Comments for Little Mermaid II: Return to the Sea and Little Mermaid: Ariel’s Beginning are now closed.

  1. The whole era of direct-to-video crappy sequels to Disney animated classics seems to be fading from cultural memory. Hopefully it will keep fading until nobody remembers them.

  2. I could write a full-on post about why I disliked LM2. It really feels like a cash-grab with the story. Plus, the animation models and quality keep changing, not to mention a few times, it looked like they traced over Glen Keane’s pencil work on Ariel, and used it for Melody.

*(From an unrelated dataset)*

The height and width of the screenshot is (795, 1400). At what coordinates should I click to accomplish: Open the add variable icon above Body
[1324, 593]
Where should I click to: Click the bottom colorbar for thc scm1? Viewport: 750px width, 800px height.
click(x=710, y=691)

  3. The Little Mermaid II: Return to the Sea was made-for-television quality direct-to-video. The songs are completely forgettable, the plot almost a reverse of The Little Mermaid. But it is great to see “what happens next” and the movie has its moments, especially if you’re willing to fast forward through the dull parts.

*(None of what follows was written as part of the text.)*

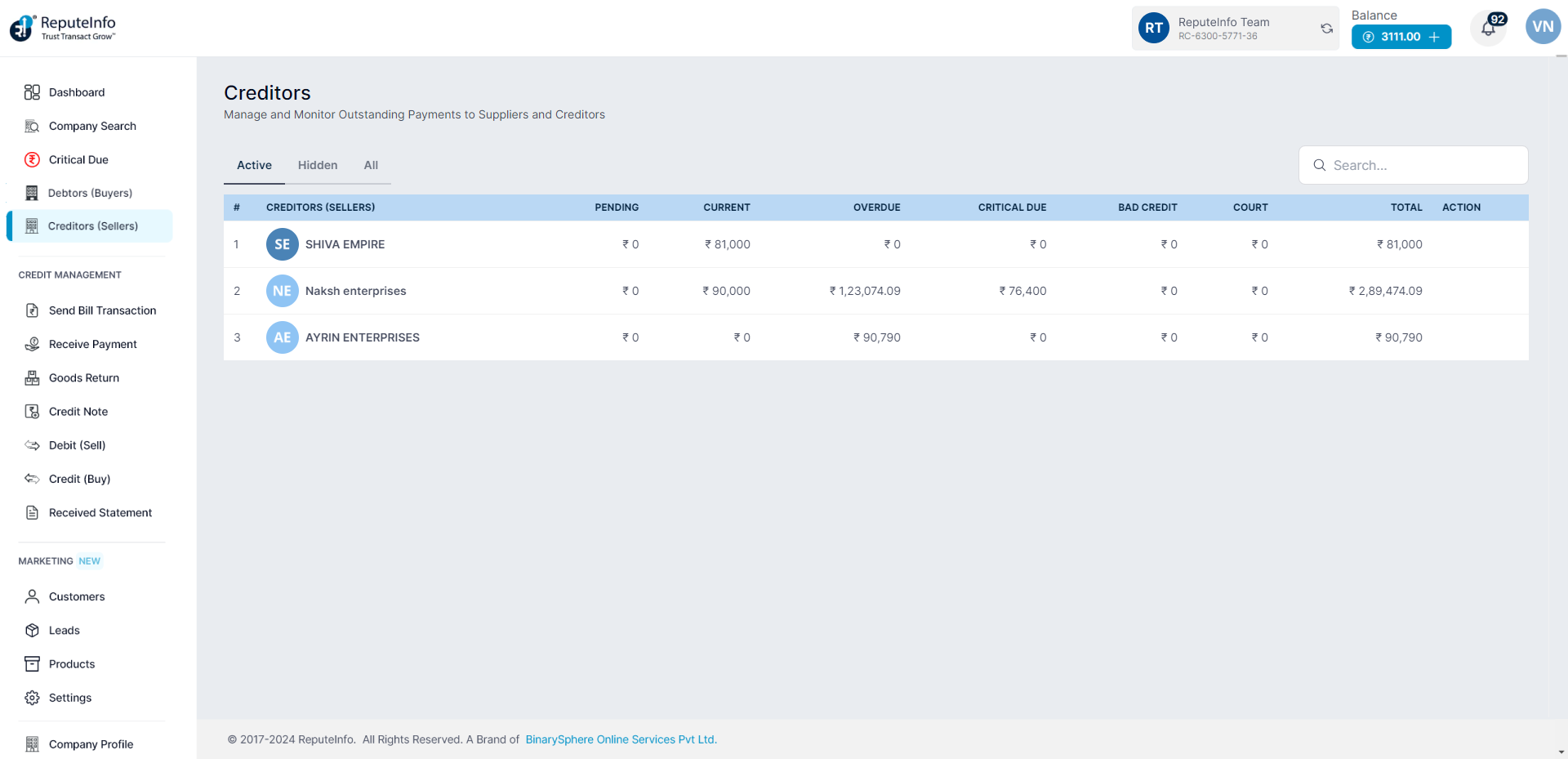The image size is (1568, 759).
Task: Open the Naksh enterprises creditor row
Action: pyautogui.click(x=355, y=291)
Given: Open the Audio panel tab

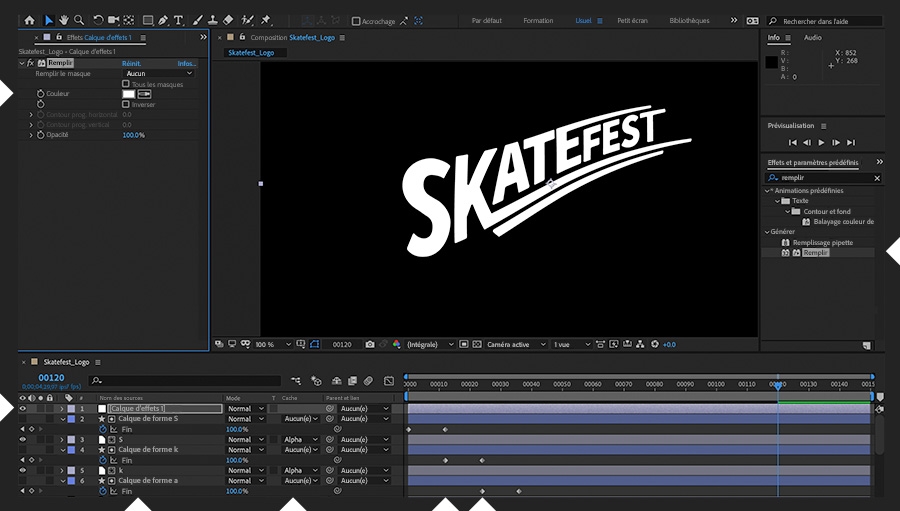Looking at the screenshot, I should (x=812, y=38).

    Ariel’s Beginning is a travesty. The art is horrible and the songs are what you might hear playing on the speakers in Hell. By this movie, we’re just rehashing old ideas. Once again, rebellions teenage daughter goes against parent’s back to . Great to see Queen Athena, but once you’re past the first five minutes, this movie needs to be drowned in the sea.

    Both these movies are why Disney got out of the direct-to-video business. Pity, as Cinderella III and (especially) Bambi II shows that they actually can make really, really good sequels.